___ Dataset extract

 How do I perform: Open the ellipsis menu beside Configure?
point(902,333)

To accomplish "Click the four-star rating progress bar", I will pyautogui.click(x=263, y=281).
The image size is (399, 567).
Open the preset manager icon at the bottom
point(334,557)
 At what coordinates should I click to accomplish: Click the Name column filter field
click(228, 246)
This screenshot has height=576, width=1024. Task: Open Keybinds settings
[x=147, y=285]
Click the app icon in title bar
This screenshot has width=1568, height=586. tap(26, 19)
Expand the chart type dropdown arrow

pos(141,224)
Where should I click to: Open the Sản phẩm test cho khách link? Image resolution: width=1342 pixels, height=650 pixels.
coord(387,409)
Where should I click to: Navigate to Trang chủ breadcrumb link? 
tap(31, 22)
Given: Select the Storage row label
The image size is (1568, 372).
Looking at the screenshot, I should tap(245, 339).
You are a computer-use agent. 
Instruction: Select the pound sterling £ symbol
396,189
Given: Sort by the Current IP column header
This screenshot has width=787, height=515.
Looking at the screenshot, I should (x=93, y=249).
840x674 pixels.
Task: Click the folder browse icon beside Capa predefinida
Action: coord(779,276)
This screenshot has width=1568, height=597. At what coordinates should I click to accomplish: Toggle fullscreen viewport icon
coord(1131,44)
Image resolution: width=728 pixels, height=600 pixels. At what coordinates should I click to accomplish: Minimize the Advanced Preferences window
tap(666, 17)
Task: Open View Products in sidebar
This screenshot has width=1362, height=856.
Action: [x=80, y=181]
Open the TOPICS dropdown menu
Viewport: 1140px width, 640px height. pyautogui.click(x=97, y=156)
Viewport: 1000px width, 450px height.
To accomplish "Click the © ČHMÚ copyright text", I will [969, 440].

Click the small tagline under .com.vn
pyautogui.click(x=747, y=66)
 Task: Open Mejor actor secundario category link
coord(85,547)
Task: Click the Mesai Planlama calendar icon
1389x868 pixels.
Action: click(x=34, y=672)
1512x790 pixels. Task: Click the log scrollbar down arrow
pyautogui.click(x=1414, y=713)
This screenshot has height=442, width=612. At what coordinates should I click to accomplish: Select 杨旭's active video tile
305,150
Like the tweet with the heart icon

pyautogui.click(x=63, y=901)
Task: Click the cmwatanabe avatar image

______

> **Instructions to follow**
What is needed is an exact copy of the lines from the one containing "At what coordinates should I click to accomplish: Click" through the last line of the records, and nothing else.

> **Finished exercise**
 At what coordinates should I click to accomplish: Click the Name column filter field
click(228, 246)
This screenshot has height=576, width=1024. Task: Open Keybinds settings
[x=147, y=285]
Click the app icon in title bar
This screenshot has width=1568, height=586. tap(26, 19)
Expand the chart type dropdown arrow

pos(141,224)
Where should I click to: Open the Sản phẩm test cho khách link? Image resolution: width=1342 pixels, height=650 pixels.
coord(387,409)
Where should I click to: Navigate to Trang chủ breadcrumb link? 
tap(31, 22)
Given: Select the Storage row label
The image size is (1568, 372).
Looking at the screenshot, I should tap(245, 339).
You are a computer-use agent. 
Instruction: Select the pound sterling £ symbol
396,189
Given: Sort by the Current IP column header
This screenshot has width=787, height=515.
Looking at the screenshot, I should (x=93, y=249).
840x674 pixels.
Task: Click the folder browse icon beside Capa predefinida
Action: coord(779,276)
This screenshot has width=1568, height=597. At what coordinates should I click to accomplish: Toggle fullscreen viewport icon
coord(1131,44)
Image resolution: width=728 pixels, height=600 pixels. At what coordinates should I click to accomplish: Minimize the Advanced Preferences window
tap(666, 17)
Task: Open View Products in sidebar
This screenshot has width=1362, height=856.
Action: [x=80, y=181]
Open the TOPICS dropdown menu
Viewport: 1140px width, 640px height. pyautogui.click(x=97, y=156)
Viewport: 1000px width, 450px height.
To accomplish "Click the © ČHMÚ copyright text", I will [969, 440].

Click the small tagline under .com.vn
pyautogui.click(x=747, y=66)
 Task: Open Mejor actor secundario category link
coord(85,547)
Task: Click the Mesai Planlama calendar icon
1389x868 pixels.
Action: click(x=34, y=672)
1512x790 pixels. Task: Click the log scrollbar down arrow
pyautogui.click(x=1414, y=713)
This screenshot has height=442, width=612. At what coordinates should I click to accomplish: Select 杨旭's active video tile
305,150
Like the tweet with the heart icon

pyautogui.click(x=63, y=901)
Task: Click the cmwatanabe avatar image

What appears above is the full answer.